◆ How to complete this task:
Without the pictures, set down exactly the lines from the one that contains "This screenshot has height=971, width=1232." to the end of the entries, both included, and nothing besides.

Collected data
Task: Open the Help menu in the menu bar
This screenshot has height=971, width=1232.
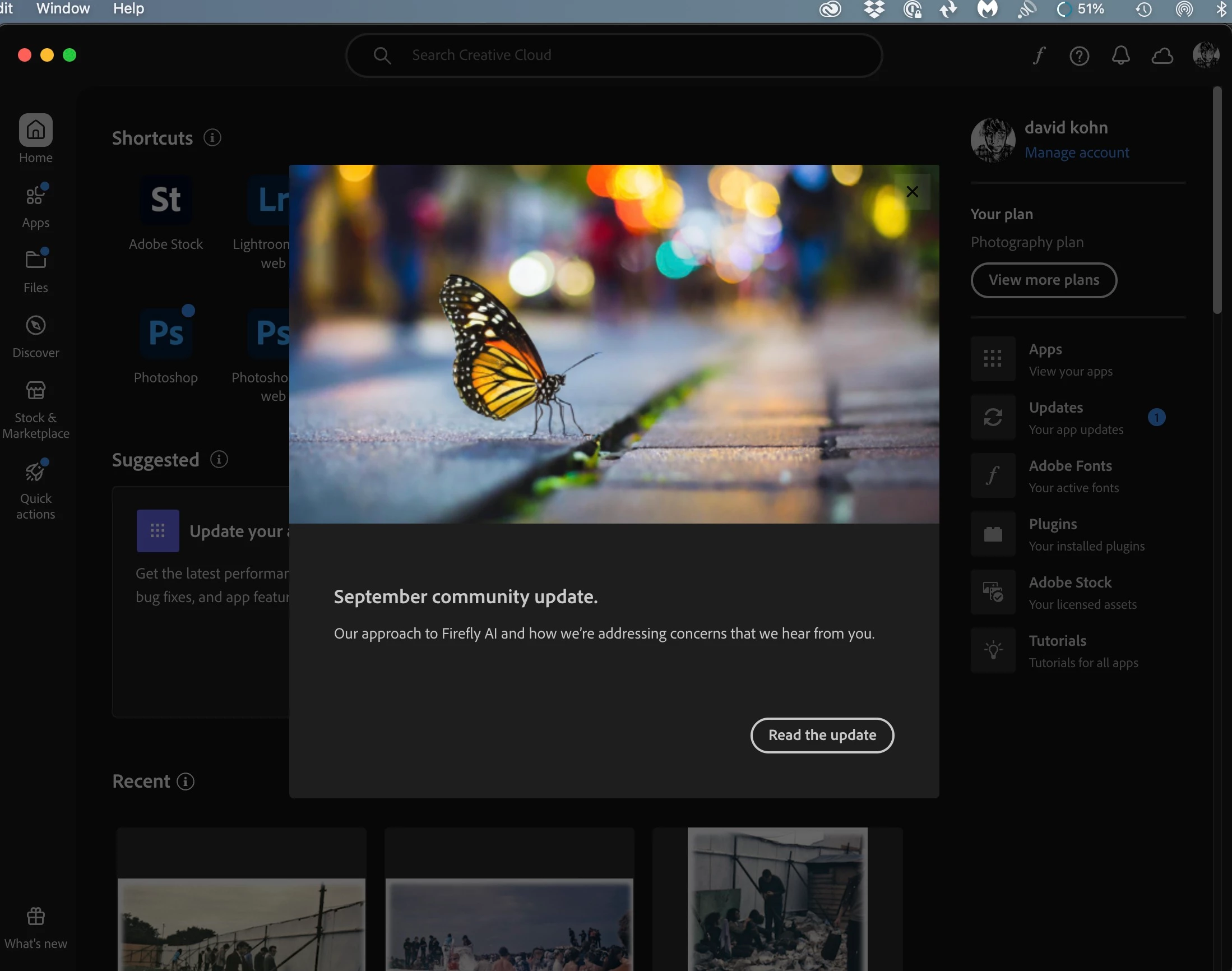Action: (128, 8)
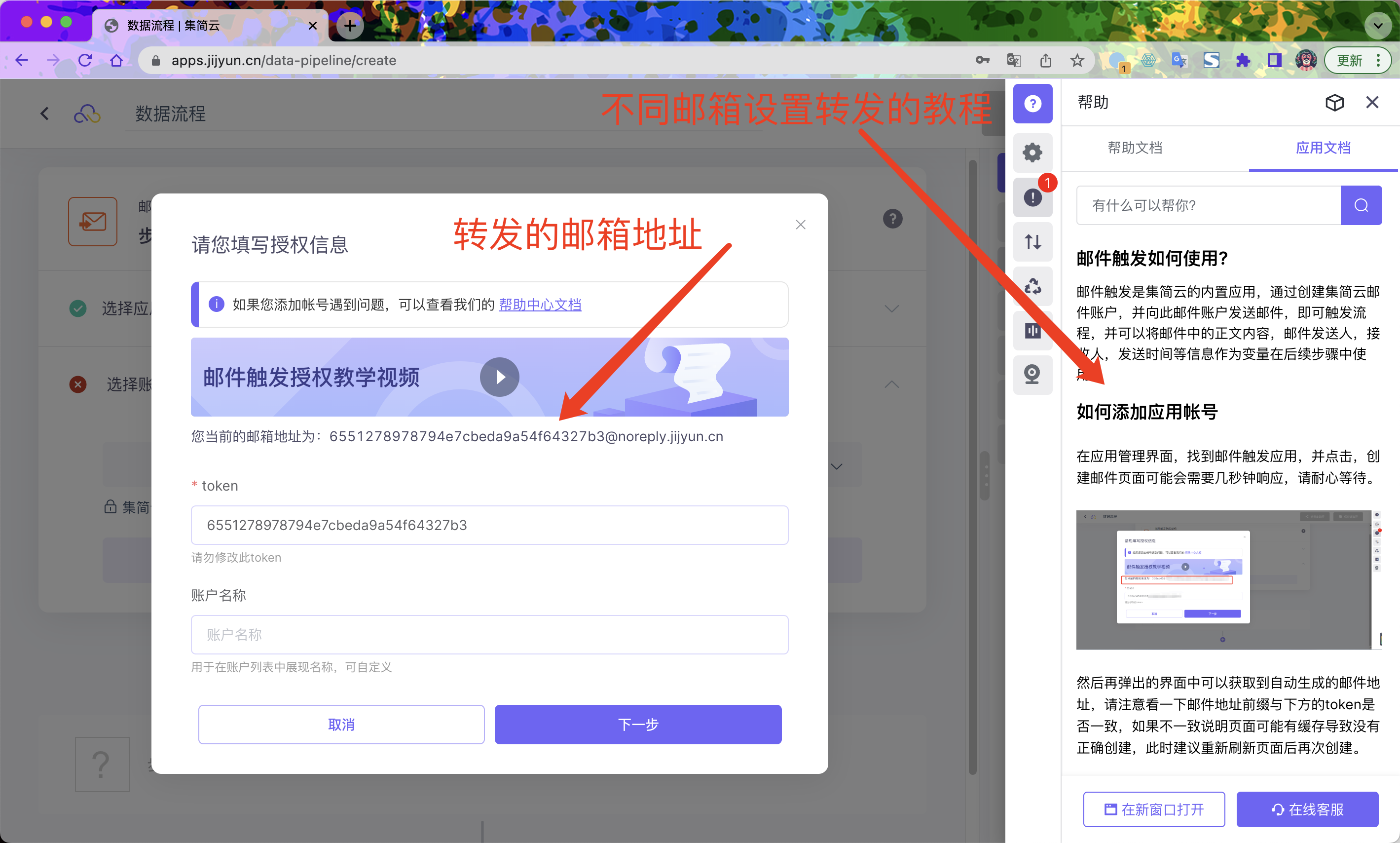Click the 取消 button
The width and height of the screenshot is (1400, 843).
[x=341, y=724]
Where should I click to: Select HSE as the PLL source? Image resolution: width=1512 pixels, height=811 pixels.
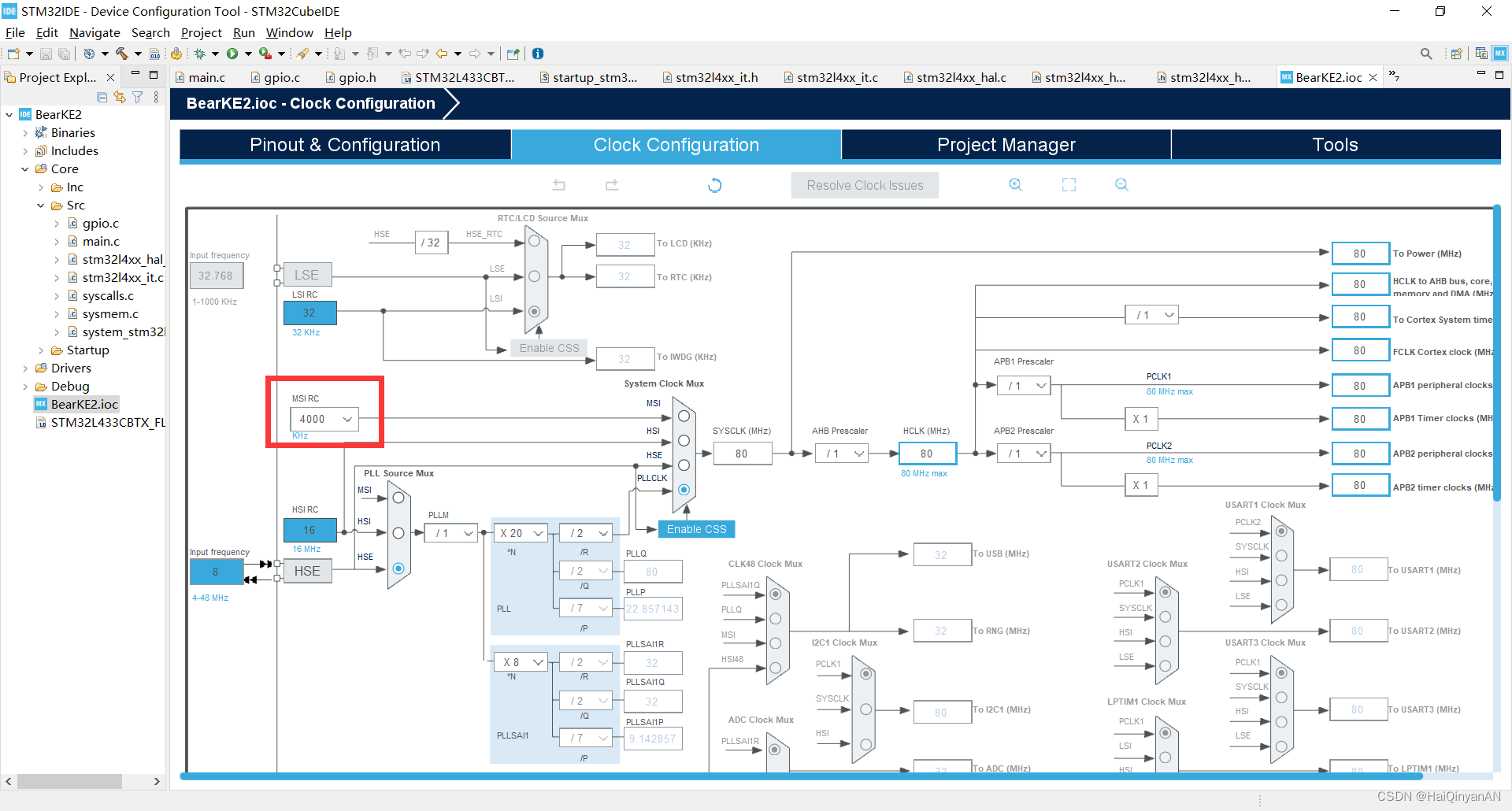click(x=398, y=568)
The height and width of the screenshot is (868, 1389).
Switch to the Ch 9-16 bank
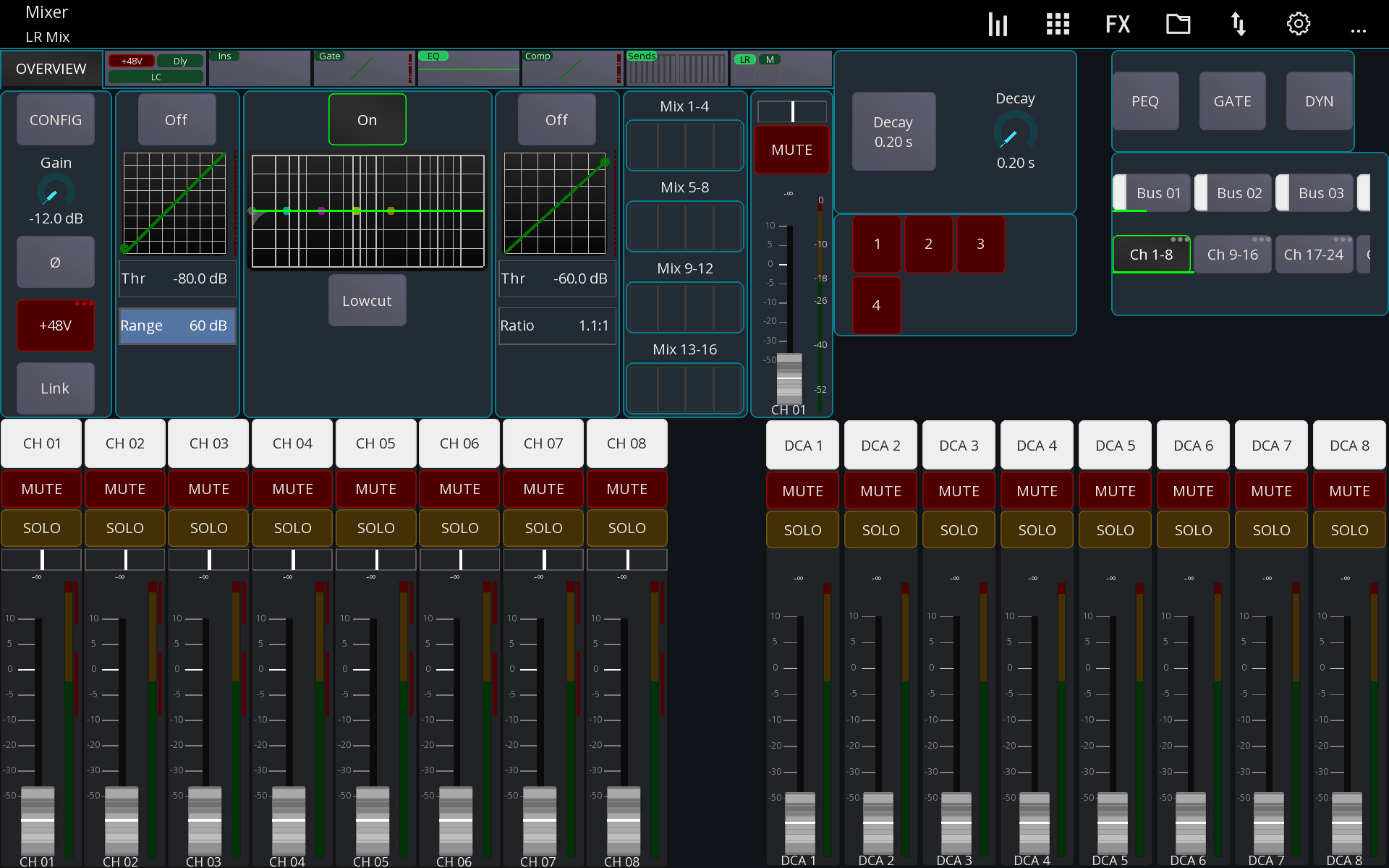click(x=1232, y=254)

◆ Solution to the problem:
This screenshot has height=971, width=1232.
Action: (128, 8)
Click the 取消 button
The width and height of the screenshot is (1400, 843).
[x=341, y=724]
Where should I click to: Select HSE as the PLL source? Image resolution: width=1512 pixels, height=811 pixels.
click(x=398, y=568)
The height and width of the screenshot is (868, 1389).
Switch to the Ch 9-16 bank
click(x=1232, y=254)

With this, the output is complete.